II. Os primeiros e segundos outorgantes concordaram com a seguinte forma de pagamento:
(1) Em 29 de Julho de 2010, os segundos outorgantes pagaram aos primeiros outorgantes o sinal de HKD$1.000.000,00.
(2) Na data da celebração do presente contrato, já foi pago aos primeiros outorgantes o restante montante de HKD$900.000,00, e os primeiros outorgantes declararam que tinham recebido o preço na sua totalidade.
III. As fracções em causa serão entregues e transmitidas aos segundos outorgantes com o pagamento do remanescente, para que possam os segundos outorgantes habitar, usar e obter fruição dos prédios, sabendo bem que os prédios são de 1 piso.

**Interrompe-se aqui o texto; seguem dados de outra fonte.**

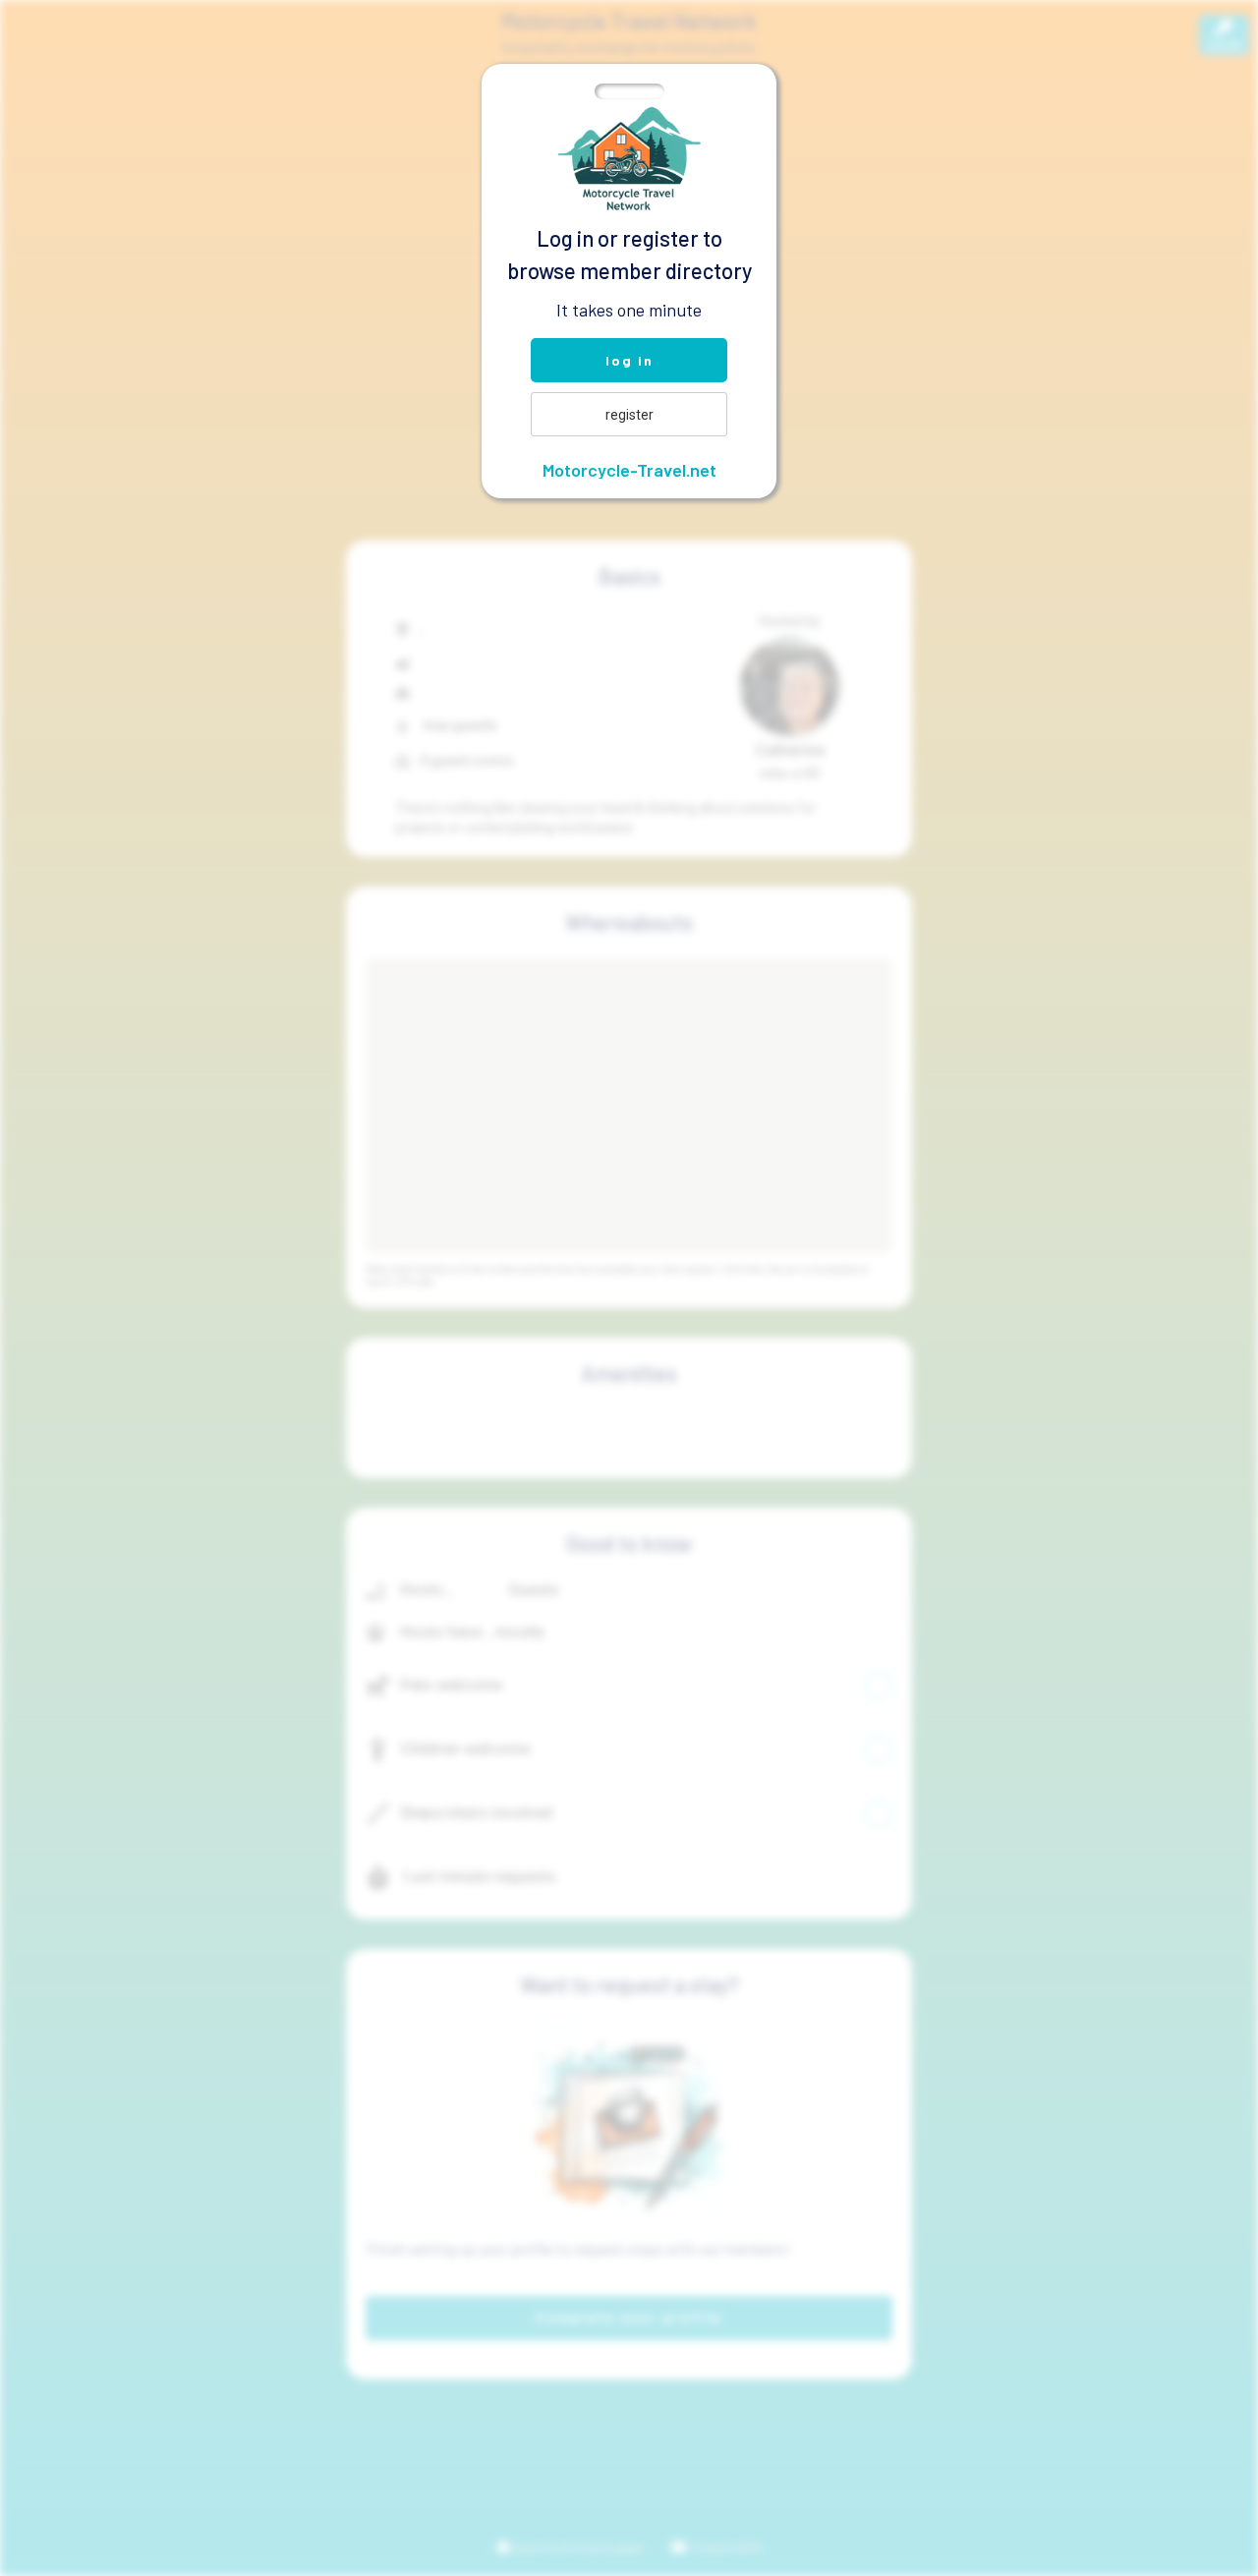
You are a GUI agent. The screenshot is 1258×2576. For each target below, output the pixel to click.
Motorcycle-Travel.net (629, 470)
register (629, 415)
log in (629, 360)
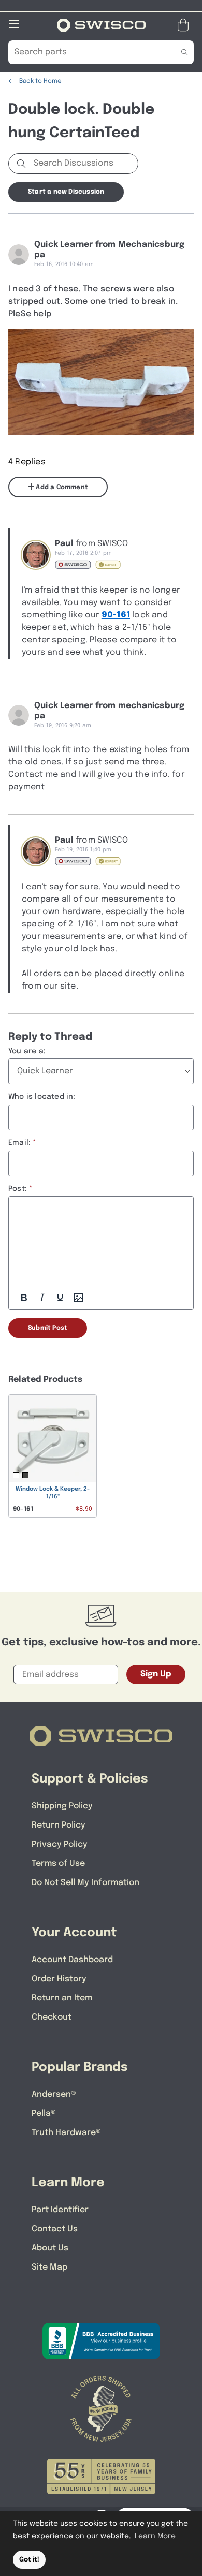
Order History (59, 1979)
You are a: (27, 1051)
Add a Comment (61, 487)
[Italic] (42, 1297)
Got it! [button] (29, 2559)
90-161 (116, 615)
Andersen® (54, 2094)
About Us (50, 2248)
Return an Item (62, 1998)
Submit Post (47, 1328)
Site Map (49, 2267)
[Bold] (24, 1297)
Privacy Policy (60, 1844)
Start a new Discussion (66, 192)
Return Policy (58, 1825)
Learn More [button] (155, 2536)
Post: (17, 1189)
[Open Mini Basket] (185, 25)
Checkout (51, 2017)
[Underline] (60, 1297)
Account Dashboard (72, 1959)
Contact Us (55, 2229)
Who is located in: (42, 1096)
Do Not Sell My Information (85, 1882)
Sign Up (155, 1674)
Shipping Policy (62, 1806)
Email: (19, 1142)
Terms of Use (58, 1863)
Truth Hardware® (66, 2132)
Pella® (44, 2113)
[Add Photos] (78, 1297)
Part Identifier (60, 2209)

IV. A partir da presente data, não podem os primeiros outorgantes celebrar, na qualidade de proprietário dos referidos prédios, com terceiros qualquer contrato-promessa/contrato de compra e venda, escritura pública, procuração e contrato de arrendamento, receber qualquer preço ou obter qualquer benefício resultante dos prédios em causa, ou pedir empréstimo a qualquer instituição financeira ou banco e hipotecar os prédios, senão, os segundos outorgantes têm direito de intentar acções contra os primeiros outorgantes, ficando a cargo destes as despesas de justiça e o prejuízo económico.
V. Devem os segundos outorgantes pagar, a partir da data de entrega dos prédios, todos os encargos relativos aos prédios, designadamente a contribuição predial. Todos os impostos e encargos existentes antes da data de entrega dos prédios devem ser pagos pelos primeiros outorgantes.
VI. Após assinado o contrato prometido, no caso de renúncia à transmissão por parte dos segundos outorgantes, revertem para os primeiros outorgantes as quantias acima referidas. Se os primeiros outorgantes não procedam à desocupação dos prédios em causa, têm de indemnizar os segundos outorgantes no dobro das supracitadas quantias.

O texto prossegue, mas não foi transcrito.